— Ах, до чего же приятно вот так сесть и расслабиться, — заметила жена, откинувшись назад и положив голову на спинку дивана. — И до чего ж хорошо, что сегодня пятница.
— Это точно, — согласился Уолтер — и тут же снова отпил из стакана, чтобы скрыть растерянность.
Пятница! Значит, придется ждать по крайней мере два дня, прежде чем можно будет заняться поиском работы, — два дня, которые придется провести дома взаперти или в парке, возиться с детскими велосипедами да бегать за мороженым и не иметь никакой надежды избавиться от секрета, который его так тяготил.
— Забавно, — казал он. — Я едва не забыл, что сегодня пятница.
— Да ты что, как же можно об этом забыть? — Жена с наслаждением зарылась глубже в диванные подушки. — Я всю неделю жду пятницы. Милый, плесни мне еще капельку — и я пойду, надо закончить с делами.
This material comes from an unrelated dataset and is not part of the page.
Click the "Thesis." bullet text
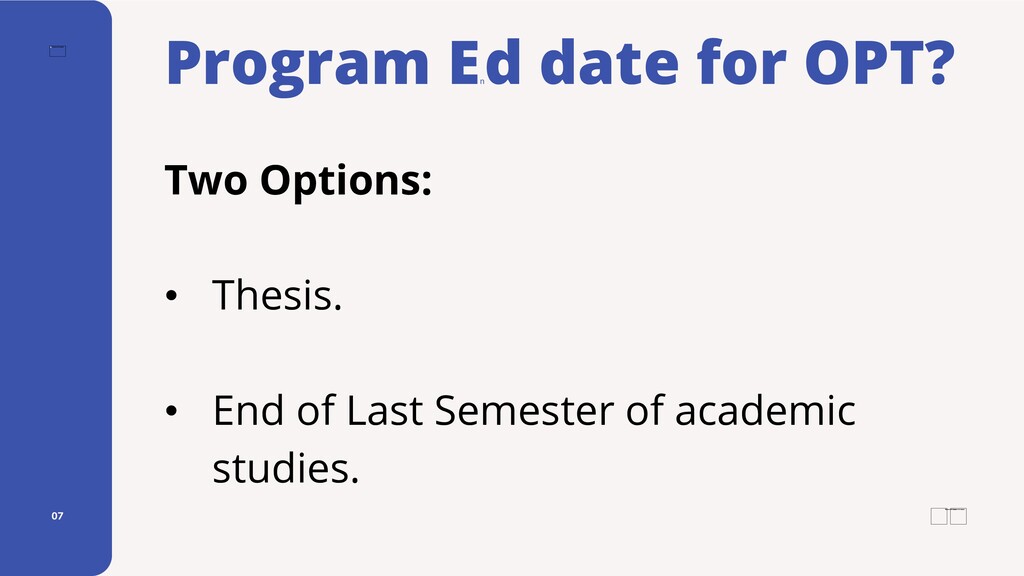1024x576 pixels. pos(277,296)
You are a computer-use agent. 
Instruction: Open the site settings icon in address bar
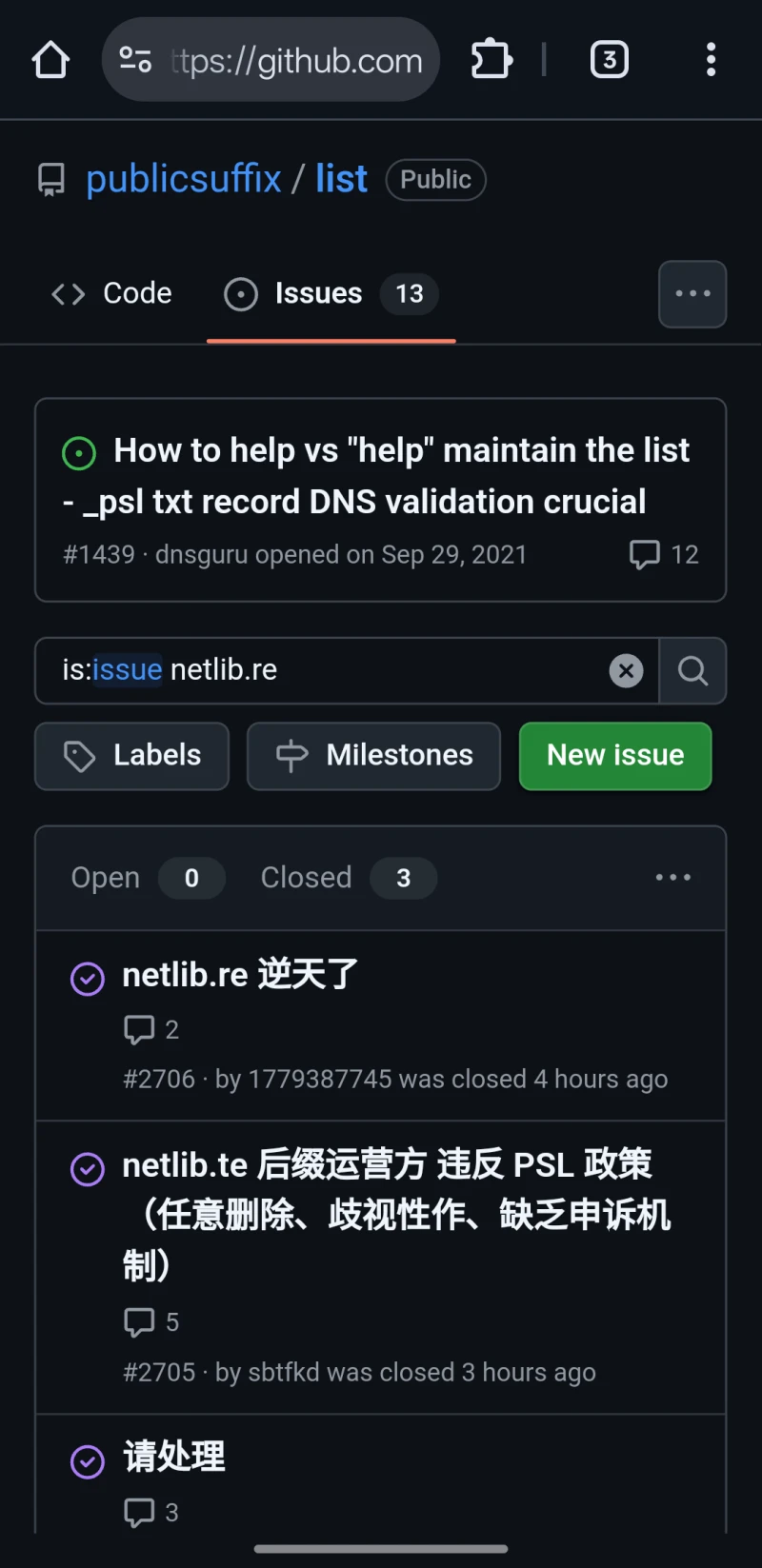pos(135,60)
Он долил ей немного, а собственный стакан наполнил до краев. Рука его дрожала, он даже немного пролил, но жена, казалось, ничего не заметила. Не замечала она и того, как он все с большим напряжением отвечал на ее вопросы, — не замечала и продолжала расспрашивать. Пока она хлопотала — чистила плиту, наполняла для детей ванну, прибирала у них в комнате перед сном, — Уолтер сидел в одиночестве, в мыслях его воцарилась тяжелая хмельная неразбериха, сквозь которую настойчиво пробивалась одна главная мысль — совет самому себе, до прозрачности очевидный и холодный, как напиток, который он снова и снова пригубливал. Этот совет был: держись, не сдавайся. Не важно, что она скажет. Что бы ни произошло этим вечером, или завтра, или послезавтра. Ты только держись.
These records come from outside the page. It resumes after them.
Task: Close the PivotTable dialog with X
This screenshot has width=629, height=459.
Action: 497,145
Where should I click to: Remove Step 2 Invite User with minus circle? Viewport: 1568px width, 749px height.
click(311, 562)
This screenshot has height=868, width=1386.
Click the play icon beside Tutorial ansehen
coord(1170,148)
Но держаться становилось все труднее, после того как до комнаты долетели звуки возни из ванной, где весело плескались дети; а когда их привели пожелать спокойной ночи папе — с плюшевыми медвежатами в руках, в чистых пижамках, с сияющими лицами, от которых исходил аромат мыла, — стало еще труднее. После этого Уолтер уже не смог спокойно сидеть на диване. Он вскочил и принялся ходить по комнате, закуривая одну сигарету за другой и прислушиваясь к голосу жены, которая в соседней комнате четко, с выражением читала детям на ночь («Можете пойти погулять в поле или по дорожке, только ни за что не ходите в сад мистера Макгрегора…»)[9].
Когда она вышла из детской и закрыла за собой дверь, Уолт, подобно трагической статуе, стоял у окна и смотрел во двор, который постепенно погружался во тьму.
— Уолт! Что случилось?
Он обернулся с натянутой улыбкой.
— Ничего не случилось, — сказал он голосом из эхо-камеры, кинокамера снова включилась и стала приближаться, сняла крупным планом его напряженное лицо — и повернулась, чтобы уловить движения жены, которая неуверенно склонилась над кофейным столиком.